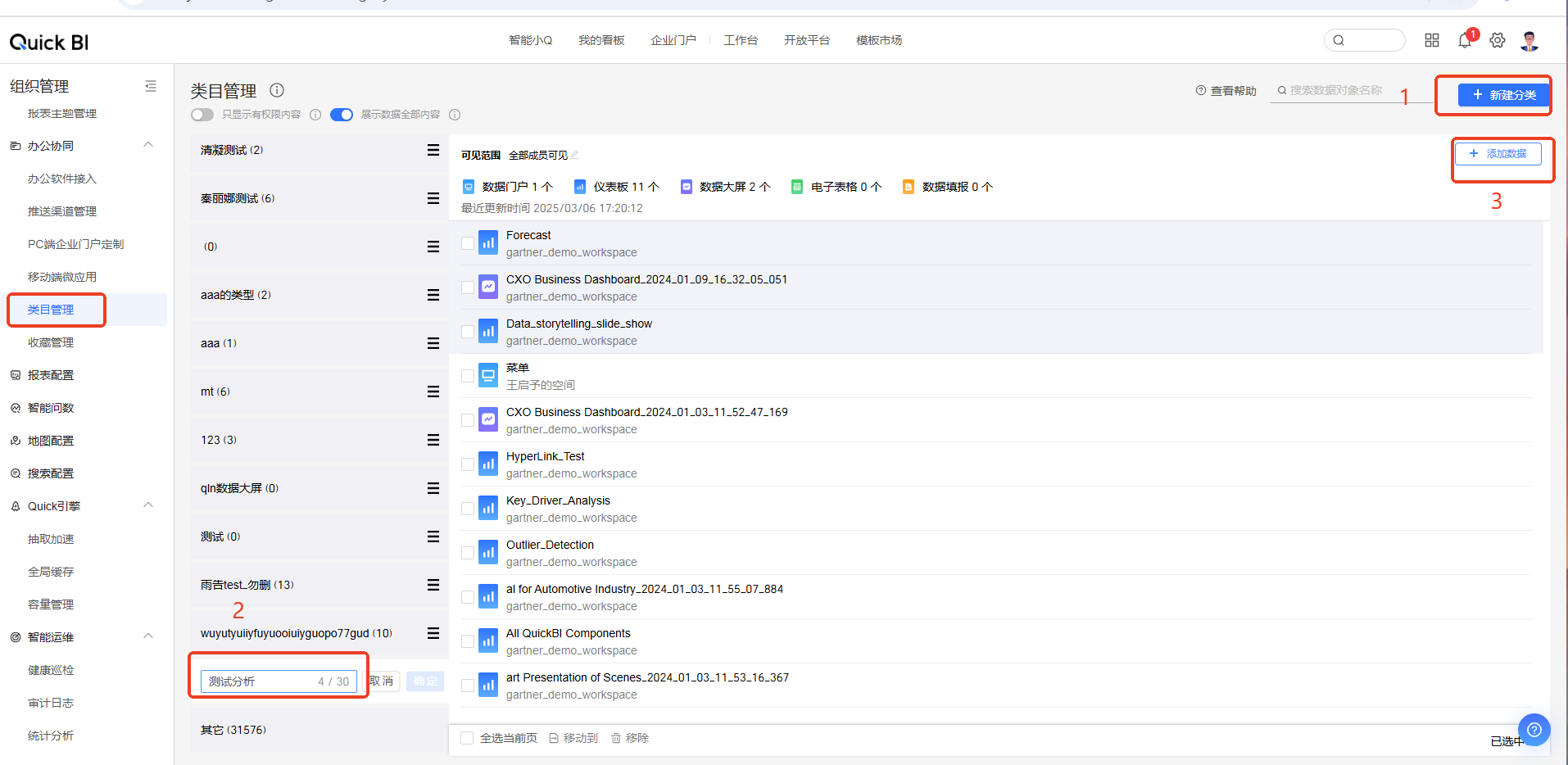Click the edit pencil beside 全部成员可见

tap(575, 156)
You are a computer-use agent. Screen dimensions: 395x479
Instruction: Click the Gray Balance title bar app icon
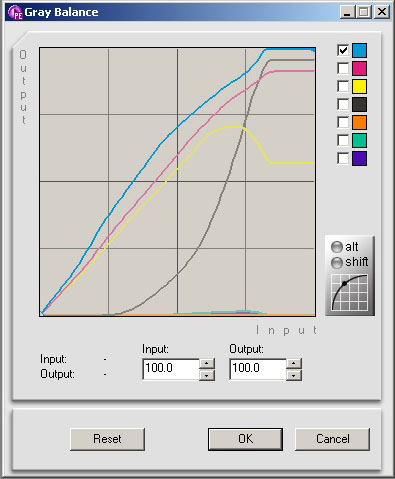pyautogui.click(x=15, y=13)
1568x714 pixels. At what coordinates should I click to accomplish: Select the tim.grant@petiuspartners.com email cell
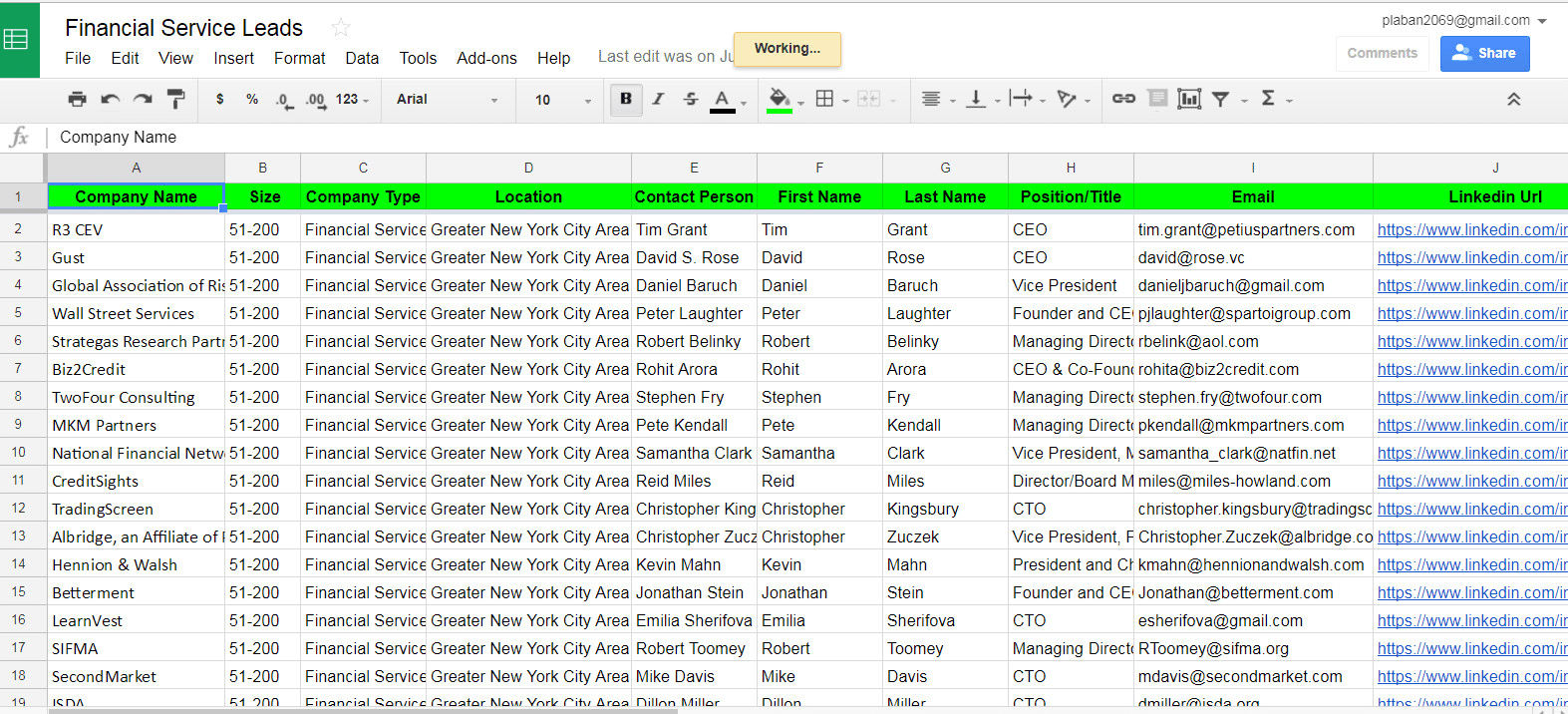pyautogui.click(x=1252, y=229)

* **Brief**
Copy out every line of the rows above word for word, leaving out the pictures.

* **Solution to this task**
Click the edit pencil beside 全部成员可见

tap(575, 156)
You are a computer-use agent. Screen dimensions: 395x479
Instruction: Click the Gray Balance title bar app icon
pyautogui.click(x=15, y=13)
1568x714 pixels. At what coordinates should I click to accomplish: Select the tim.grant@petiuspartners.com email cell
pyautogui.click(x=1252, y=229)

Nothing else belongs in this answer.